Seven of Nigeria's eleven largest listed banks missed the March 31 regulatory deadline to file audited 2025 accounts, with only Zenith Bank Plc, Guaranty Trust Holding Co., Wema Bank Plc and Ecobank Transnational Inc. meeting the Nigerian Exchange requirement as of April 17.
Access Holdings Plc, United Bank for Africa Plc, First HoldCo Plc, Stanbic IBTC Holdings Plc, Fidelity Bank Plc, Sterling Financial Holdings Co. and Jaiz Bank Plc each notified the bourse of delays, according to filings posted on the exchange's corporate disclosure portal. All cited pending approval from the Central Bank of Nigeria as the primary cause. FCMB Group Plc flagged a similar postponement on March 4.
"When banks are undergoing capital strengthening and balance sheet adjustments, regulators typically conduct deeper scrutiny," Tunde Adeola, a Lagos-based banking analyst, said, according to Blueprint newspaper. "A short delay in audited results is usually procedural rather than a red flag." The Nigerian Exchange Banking Index led declines on the main market in recent weeks.

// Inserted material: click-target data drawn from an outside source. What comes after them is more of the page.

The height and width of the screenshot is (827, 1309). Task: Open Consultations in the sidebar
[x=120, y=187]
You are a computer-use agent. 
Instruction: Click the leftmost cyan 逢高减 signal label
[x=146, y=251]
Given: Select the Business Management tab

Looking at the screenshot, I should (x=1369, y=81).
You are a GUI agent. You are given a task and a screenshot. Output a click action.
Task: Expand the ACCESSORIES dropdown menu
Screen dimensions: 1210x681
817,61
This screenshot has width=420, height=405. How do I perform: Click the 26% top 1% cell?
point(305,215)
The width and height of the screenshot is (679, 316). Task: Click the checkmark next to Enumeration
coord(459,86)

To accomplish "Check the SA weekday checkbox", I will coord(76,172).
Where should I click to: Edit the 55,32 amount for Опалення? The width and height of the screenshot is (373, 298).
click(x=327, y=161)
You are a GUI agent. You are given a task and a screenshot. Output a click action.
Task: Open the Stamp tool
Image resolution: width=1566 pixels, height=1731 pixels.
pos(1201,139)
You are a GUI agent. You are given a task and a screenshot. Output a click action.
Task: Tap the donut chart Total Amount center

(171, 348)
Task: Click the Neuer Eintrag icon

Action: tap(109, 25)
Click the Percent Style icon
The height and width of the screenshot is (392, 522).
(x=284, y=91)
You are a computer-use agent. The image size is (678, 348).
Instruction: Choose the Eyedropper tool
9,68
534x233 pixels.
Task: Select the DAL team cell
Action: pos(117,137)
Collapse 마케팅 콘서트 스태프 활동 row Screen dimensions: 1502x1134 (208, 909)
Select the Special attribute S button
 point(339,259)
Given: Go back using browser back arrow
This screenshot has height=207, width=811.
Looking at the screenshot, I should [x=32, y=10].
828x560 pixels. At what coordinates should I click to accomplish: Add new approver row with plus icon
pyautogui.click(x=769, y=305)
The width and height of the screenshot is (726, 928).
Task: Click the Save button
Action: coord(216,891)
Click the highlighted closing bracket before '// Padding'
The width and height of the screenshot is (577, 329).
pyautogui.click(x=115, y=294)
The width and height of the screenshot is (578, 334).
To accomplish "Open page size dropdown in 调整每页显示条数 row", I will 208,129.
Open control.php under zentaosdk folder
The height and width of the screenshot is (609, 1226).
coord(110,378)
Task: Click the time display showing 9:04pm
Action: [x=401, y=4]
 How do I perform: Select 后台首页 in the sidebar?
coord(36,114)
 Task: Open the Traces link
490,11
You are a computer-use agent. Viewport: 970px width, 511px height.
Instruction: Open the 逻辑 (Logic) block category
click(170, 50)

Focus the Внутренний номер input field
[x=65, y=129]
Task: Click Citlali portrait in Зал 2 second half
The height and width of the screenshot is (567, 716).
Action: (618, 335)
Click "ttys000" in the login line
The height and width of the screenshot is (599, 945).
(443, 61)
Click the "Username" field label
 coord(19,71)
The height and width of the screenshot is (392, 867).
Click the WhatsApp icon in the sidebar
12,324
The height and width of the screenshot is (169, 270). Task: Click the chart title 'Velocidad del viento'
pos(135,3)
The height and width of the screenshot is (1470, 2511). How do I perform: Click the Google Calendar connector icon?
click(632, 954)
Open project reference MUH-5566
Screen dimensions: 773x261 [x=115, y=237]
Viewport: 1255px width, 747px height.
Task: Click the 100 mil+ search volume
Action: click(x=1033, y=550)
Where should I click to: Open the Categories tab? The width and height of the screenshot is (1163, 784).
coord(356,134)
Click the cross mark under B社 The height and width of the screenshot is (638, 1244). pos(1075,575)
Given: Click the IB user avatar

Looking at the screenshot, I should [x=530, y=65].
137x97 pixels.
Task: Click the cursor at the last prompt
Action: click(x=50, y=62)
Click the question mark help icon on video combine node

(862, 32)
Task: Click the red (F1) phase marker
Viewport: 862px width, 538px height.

The publication backlog marks the lowest on-time compliance rate among Nigerian tier-1 lenders in recent years, casting a shadow over a recapitalisation program that raised 4.65 trillion naira ($3.38 billion) from 33 banks by the March 31 capital deadline, the CBN said in an April 1 statement. Domestic investors supplied 72.55% of the fresh equity, with the rest sourced from international markets.
Forbearance exit
The bottleneck reflects the concurrent end of regulatory forbearance, a relief regime that had allowed lenders to defer full provisioning on stressed loans for several years. Reclassifying those exposures at audit requires fresh central bank validation of capital adequacy and asset quality, according to bank filings and supervisory notices posted on the exchange's disclosure portal. Minimum capital adequacy ratios remain at 10% for regional and national banks and 15% for lenders with international licenses.
Access Holdings, the first Nigerian lender to meet the new 500 billion-naira capital threshold for international licenses, obtained two extensions — in February and March — before missing the April deadline again. The group's shares fell 11.95% this year, underperforming the NGX All-Share Index, data compiled by Bloomberg showed. Fidelity Bank disclosed on April 9 that its 2025 accounts had been submitted to the CBN for approval, and that its insider trading window would remain closed until 24 hours after publication. FCMB reported a pre-tax profit of 200.91 billion naira in unaudited 2025 results filed on January 29, an 80% increase from the prior year.
"Our stance on corporate governance is unequivocal: zero tolerance for violations," Governor Olayemi Cardoso said at an International Monetary Fund regional forum in Abuja on March 25, according to a statement on the CBN's website. "By ending years of regulatory forbearance, we have reinforced accountability." The approval backlog complicates that message, with the same regulator now pacing public disclosures it has mandated.
Further slippage past mid-May would trigger escalating daily penalties under the listing rules, and persistent defaults can lead to trading suspensions. In 2025, the Nigerian Exchange Regulation Ltd. fined 34 listed companies a combined 540.37 million naira for late disclosures, including Jaiz Bank at 9.6 million naira and First HoldCo at 1.7 million naira. Banking and financial services firms accounted for 96.3 million naira of that total.
Ecobank told the exchange on March 31 that it expects to publish by April 30. Investors are also tracking foreign bids for Union Bank of Nigeria Ltd. and Keystone Bank Ltd., with United Arab Emirates-based consortia among reported suitors, Proshare reported earlier. A Central Bank of Nigeria statement on the remaining approval timeline is expected in the coming weeks.